**TEXTO FORNECIDO**

É também de imagens alternativas do povo que fala o artigo de Sónia Vespeira de Almeida sobre as Campanhas de Dinamização Cultural e Acção Cívica desenvolvidas pelo Movimento das Forças Armadas (MFA) no imediato pós-25 de Abril. Orientadas para o contacto directo e para o esclarecimento político--cultural das populações, as campanhas privilegiam uma concepção de povo que, deixando de fora o operariado industrial e agrícola, o faz coincidir com o Portugal dos campos e das aldeias, da agricultura familiar, assente numa clara dicotomia entre o Sul – já politicamente consciente – e o Norte – “onde haveria que despertar os camponeses para a sua vocação revolucionária”. Privilegiando esta “ruralidade a norte”, as campanhas discursá-la-ão, entretanto, de modo paradoxal. Assim, o povo rural do Norte é visto, por um lado – na linha, por exemplo, do discurso contra-pastoral que marca em plano de relevo o Inquérito à Habitação Rural (1943-1947) – como um povo “atrasado”, “miserável”, um povo condenado pelo fascismo ao subdesenvolvimento. Mas, ao lado desta “narrativa negativa, que se organiza em torno do nexo camponeses – fascismo”, desenvolve-se uma outra, construída em torno de uma visão romântico-revolucionária da cultura popular, que procede ao “elogio da ruralidade num tom de valorização das culturas locais concebidas como ‘a expressão autêntica de um povo’”. Estas, reprimidas pelo Estado Novo, seriam o terreno a partir do qual os camponeses se poderiam constituir em sujeitos históricos da revolução.

3. Os artigos de Luís Silva e Sandra Xavier colocam-nos, na linha da segunda grande direcção de trabalho que comecei por pôr em evidência, perante alguns usos contemporâneos da ruralidade como universo ideológico.

O artigo de Luís Silva aborda os processos de patrimonialização e turistificação dos campos que são uma das expressões principais da pós-ruralização do país. Centrada no turismo em espaço rural (TER), a sua contribuição está sobretudo interessada nas motivações que conduzem os turistas – maioritariamente citadinos da classe média – a procurarem este tipo de turismo. Entre essas motivações, como o autor defende, ocupam lugar de particular relevo imagens culturalmente construídas da ruralidade. Animados por uma sensibilidade pastoral, os frequentadores do TER vêem o campo como um lugar “autêntico”, onde é possível fugir à artificialidade e ao stress da vida citadina. Essa autenticidade é pensada em vários registos. Mas há dois ou três que me parecem particularmente relevantes. Por um lado, ela é pensada num registo que tem a ver com os modos de sociabilidade: o campo seria um espaço de relações sociais mais genuínas, que seriam ilustradas pelas próprias relações personalizadas que, no quadro do TER, se estabelecem entre hóspedes e hospedeiros. Por outro lado, essa autenticidade é vista como algo que permitiria o re-encontro com o país autêntico, uma espécie de mergulho revigorador no “Portugal profundo”. Finalmente, essa autenticidade é pensada no próprio registo da identidade pessoal: como sublinha Luís Silva, “a frequentação dos campos por parte dos citadinos proporciona a oportunidade para [estes] recuperarem a sua própria autenticidade”.

**MATERIAL APRESENTADO**
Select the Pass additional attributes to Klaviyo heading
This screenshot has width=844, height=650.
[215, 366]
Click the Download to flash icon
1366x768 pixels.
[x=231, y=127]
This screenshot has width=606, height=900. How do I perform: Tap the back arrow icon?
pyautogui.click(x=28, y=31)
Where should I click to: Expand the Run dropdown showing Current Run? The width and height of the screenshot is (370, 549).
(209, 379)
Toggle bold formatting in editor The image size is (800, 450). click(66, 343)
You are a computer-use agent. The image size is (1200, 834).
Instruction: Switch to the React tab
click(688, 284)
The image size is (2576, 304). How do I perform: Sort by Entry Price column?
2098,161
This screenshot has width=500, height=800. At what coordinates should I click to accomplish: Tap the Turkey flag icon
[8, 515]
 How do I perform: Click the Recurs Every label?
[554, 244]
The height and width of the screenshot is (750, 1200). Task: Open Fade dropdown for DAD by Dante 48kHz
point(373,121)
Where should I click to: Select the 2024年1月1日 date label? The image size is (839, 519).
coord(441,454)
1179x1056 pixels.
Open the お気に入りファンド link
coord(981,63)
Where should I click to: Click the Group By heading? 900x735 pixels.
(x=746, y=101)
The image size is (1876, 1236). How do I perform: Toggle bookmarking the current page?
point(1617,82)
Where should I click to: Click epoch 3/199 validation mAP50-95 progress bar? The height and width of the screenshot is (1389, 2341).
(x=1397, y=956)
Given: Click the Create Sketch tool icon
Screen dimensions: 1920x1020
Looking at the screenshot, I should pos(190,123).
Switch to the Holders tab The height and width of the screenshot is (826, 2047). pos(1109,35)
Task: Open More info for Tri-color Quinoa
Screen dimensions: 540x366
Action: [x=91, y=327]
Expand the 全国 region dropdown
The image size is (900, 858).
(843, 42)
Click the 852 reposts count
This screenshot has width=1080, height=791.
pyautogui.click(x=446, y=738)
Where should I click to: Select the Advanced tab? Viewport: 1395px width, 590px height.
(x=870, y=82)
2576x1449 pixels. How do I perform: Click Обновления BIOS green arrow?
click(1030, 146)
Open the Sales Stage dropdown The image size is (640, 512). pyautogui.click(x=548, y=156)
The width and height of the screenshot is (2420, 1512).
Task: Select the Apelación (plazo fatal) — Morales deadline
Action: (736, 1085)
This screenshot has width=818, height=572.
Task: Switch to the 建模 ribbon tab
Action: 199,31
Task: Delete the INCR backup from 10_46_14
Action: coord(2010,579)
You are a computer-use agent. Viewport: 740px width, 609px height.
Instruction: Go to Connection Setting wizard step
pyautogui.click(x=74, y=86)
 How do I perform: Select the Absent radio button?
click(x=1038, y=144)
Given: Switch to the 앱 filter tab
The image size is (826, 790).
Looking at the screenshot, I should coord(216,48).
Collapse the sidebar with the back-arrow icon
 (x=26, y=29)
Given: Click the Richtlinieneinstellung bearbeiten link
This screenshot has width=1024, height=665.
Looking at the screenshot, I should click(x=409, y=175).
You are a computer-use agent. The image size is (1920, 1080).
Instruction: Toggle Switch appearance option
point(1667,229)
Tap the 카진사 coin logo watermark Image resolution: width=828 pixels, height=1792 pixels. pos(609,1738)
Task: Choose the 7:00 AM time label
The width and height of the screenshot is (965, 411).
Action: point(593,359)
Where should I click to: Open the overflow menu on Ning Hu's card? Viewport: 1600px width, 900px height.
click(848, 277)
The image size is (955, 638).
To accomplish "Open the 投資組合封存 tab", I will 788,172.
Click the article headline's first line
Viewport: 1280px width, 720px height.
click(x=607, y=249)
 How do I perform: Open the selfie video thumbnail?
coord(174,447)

**OBJETIVO**
Extraia do texto sobre as imagens da ruralidade o trecho que vai de "3. Os artigos" a "como universo ideológico.", reproduzindo-o sem qualquer alteração. O material apresentado não é necessário para resolver a tarefa.

**RESPOSTA DESENVOLVIDA**
3. Os artigos de Luís Silva e Sandra Xavier colocam-nos, na linha da segunda grande direcção de trabalho que comecei por pôr em evidência, perante alguns usos contemporâneos da ruralidade como universo ideológico.